Auxiliary Network. Inspired by [3, 13], where an auxiliary network is used to predict segmentation performance at the subject-level, we apply an auxiliary network to predict voxel-wise uncertainties of the segmentation model by learning from the segmentation errors (i.e., false positives and false negatives). For the experiments, we considered two opposing types of auxiliary networks. The first one, named auxiliary feat., consists of three consecutive 1 \(\times \) 1 convolution layers cascaded after the last feature maps of the segmentation network. The second auxiliary network, named auxiliary segm., is a completely independent network (same U-Net as described in Sect. 2.2) that uses as input the original images and the segmentation masks produced by the segmentation model (generated by five-fold cross-validation). We normalized the output uncertainty subject-wise to [0, 1] for comparability purposes.

2.4 Assessing Quality of Uncertainties

We adopted three metrics to evaluate the quality of uncertainties. Additionally, we computed the Dice coefficient to also verify segmentation performance as uncertainty methods typically link both tasks.

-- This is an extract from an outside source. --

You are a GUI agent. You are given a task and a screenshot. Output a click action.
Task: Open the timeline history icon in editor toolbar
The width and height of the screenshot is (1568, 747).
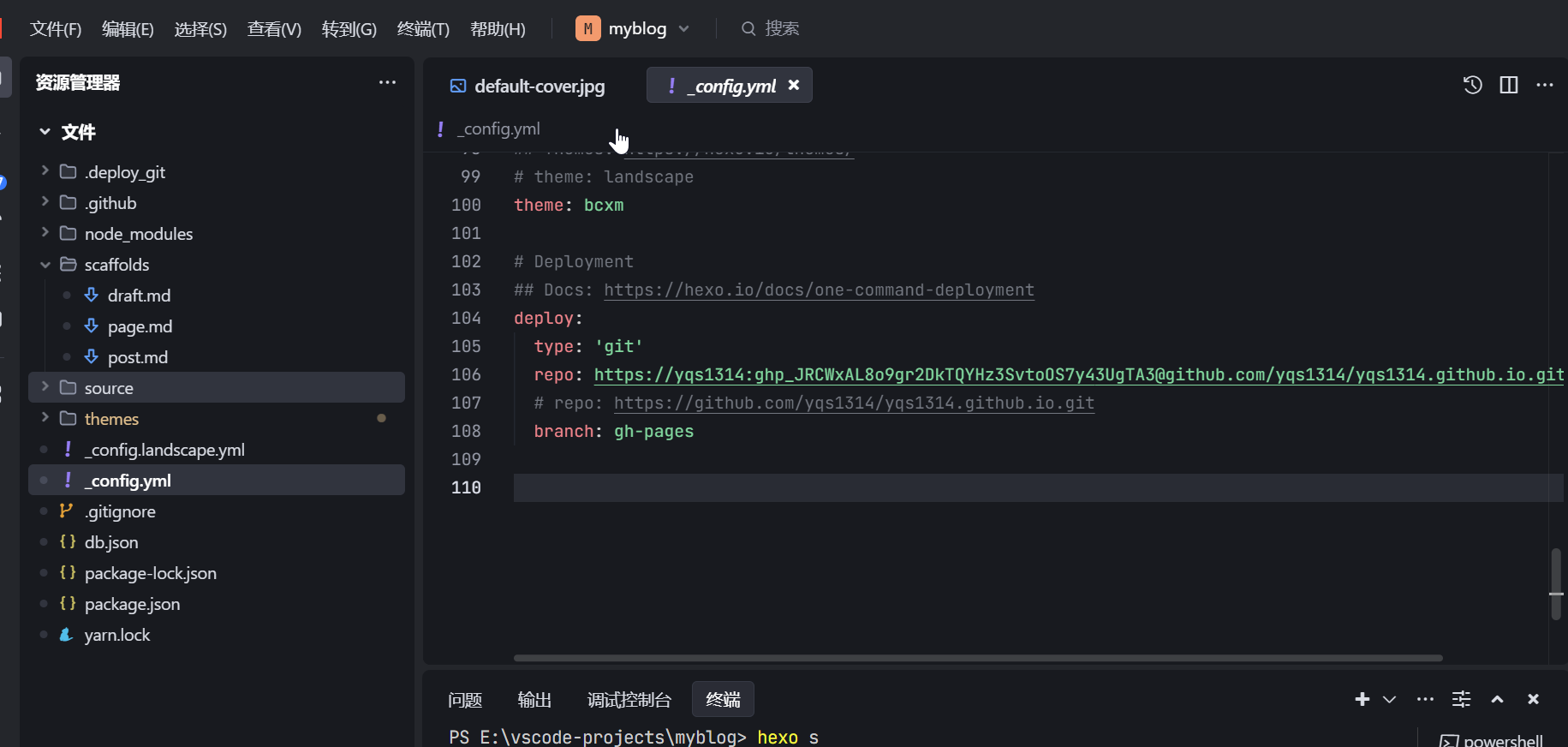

Calibration. Model calibration is important when not only the predicted class but also its corresponding confidence is of interest. In this regards, calibration has been used as a surrogate to asses the reliability of uncertainties [9]. A model is said to be perfectly calibrated if its predictions f(x) with confidence p do occur with a fraction p of the time (\(P(y=1|f(x)=p)=p\) for the binary case). Meaning for example that for 100 predictions with a confidence of 0.7, 70 predictions are expected to be correct [7]. We assessed calibration of uncertainties by reliability diagrams and expected calibration error (ECE) [7]. Reliability diagrams show the deviation of the perfect calibration by plotting the binned predicted confidences against the accuracy obtained for each bin (fraction of positives). The ECE is defined as the absolute error of these bins (i.e., the gap between confidence and accuracy) weighted by the number of samples in the bins, where a lower ECE (close to zero) indicates a better calibration. In our experiments, we used a bin size of ten and used the model output probabilities as confidence. For methods not providing segmentation probabilities but direct segmentation uncertainty estimates (i.e., auxiliary and aleatoric), we translated the uncertainties by \(y(1 - 0.5q) + (1 - y)(0.5q)\) to confidences, where \(y\in \{0,1\}\) is the segmentation label and \(q\in [0,1]\) is the normalized uncertainty.

Uncertainty-Error Overlap. In a practical setting, perfect calibration of a model is impossible [7]. Often, segmentation tasks do not require perfect calibration but it would be sufficient for a model to be uncertain where it makes mistakes and certain where it is correct. To assess this condition, we used the overlap (determined by the Dice coefficient) between the segmentation error and the thresholded uncertainty, termed uncertainty-error overlap (U-E). This metric is not influenced by the true negatives from background areas, which are typically enormous in medical image segmentation. It is therefore an alternative for the ECE, which includes foreground as well as background areas.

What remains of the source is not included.